The Dividend Aristocrats

    The most recent assault on indexing orthodoxy comes from inside the bastion of traditional indexing itself-Standard and Poor's (S&P). S&P recently launched a suite of new indexes that apply a dividend screen to the S&P 500 Index. In theory, these indexes are targeted at investors looking for high-yield investments-similar to the Dow Jones Select Dividend Index that forms the basis for the $7 billion iShares ETF of the same name. But a close reading of S&P's promotional literature shows that they have more than that in mind.
    The index getting the bulk of the attention is the S&P High Yield Dividend Aristocrats Index, which tracks the 50 highest-yielding stocks in the S&P 1500 with a 25-year history of boosting their dividends. Here's what S&P says about the index: "(T)he S&P High Yield Dividend Aristocrat Index has shown higher risk-adjusted returns than the S&P 500, the S&P 500 Equal Weight and comparable indexes over the past five years."
    When the designer of the S&P 500 tells you that you can beat their own index with less risk, you know that enhanced indexing has gone mainstream. State Street Global Advisors (SSgA) wasted no time launching an ETF tied to the High Yield Index.
    PowerShares already offers a similar fund called the PowerShares Dividend Achievers Portfolio, or PFM, based on an index from Mergent. Mergent says that the index "has outperformed the S&P 500 in the past five-, ten-, 15- and 20-year periods."
    Is there an echo?
    As with the fundamental indexes, you have to question the back-tested data on these indexes a bit. That's especially true for the S&P indexes, which have a number of unique features that may have skewed performance, such as an equal-weighting system that introduces a pronounced small-cap bias.
    Still, these funds are sure to attract a good deal of attention-especially if the performance holds up to the billing.

The Wild Card
    The wild card in all this is a firm called WisdomTree Investments. Born from a publicly traded shell company called Index Development Partners, WisdomTree has spent the past year building an all-star executive team and promising to launch a string of ETFs offering ... you guessed it ... above market returns. The firm's board includes author and academic Jeremy Siegel (of Stocks for the Long Run fame), hedge fund legend Michael Steinhardt and former American Express chairman James D. Robinson III; its executive team is pulled form the absolute top tier of the ETF industry (Barclays Global Investors, Bank of America, etc.).
    Expectations are huge-the company's stock is up 20-fold over the past year, showing that investors are paying attention. But until the ETFs hit the market, WisdomTree is being very tight-lipped, and we're left to guess at how they've learned to "beat the indexes."

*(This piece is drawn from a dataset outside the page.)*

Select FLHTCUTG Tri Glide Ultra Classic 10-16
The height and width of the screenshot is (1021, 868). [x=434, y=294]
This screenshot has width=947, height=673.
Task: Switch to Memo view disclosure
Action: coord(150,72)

Conclusion ... And Why ETFs?
    The question is: If it's this easy to beat the market, then why isn't everybody doing it? These indexes can only work if the rest of the market is fooled-essentially, if the EMH is wrong. And that's a bit hard to believe.
    It's also convenient that these indexes have all been launched in the wake of a huge market correction, with swooning large-cap growth stocks and an unparalleled outperformance by small and value names. One thing that catches the eye is that three of the four new methodologies claim to outperform the market by a similar amount-2-plus percent for the fundamental indexes and the dividend funds, and 1% to 2% for the DFA product. Only the PowerShares funds break free, claiming to trounce conventional markets to the tune of 6% per year (and so far, succeeding).
In the end, these strategies function like active managers on autopilot. That frees you from the risks of manager error-no small thing-but you still have to believe that past performance will translate into future success.

Matt Hougan is assistant editor of Journal of Indexes.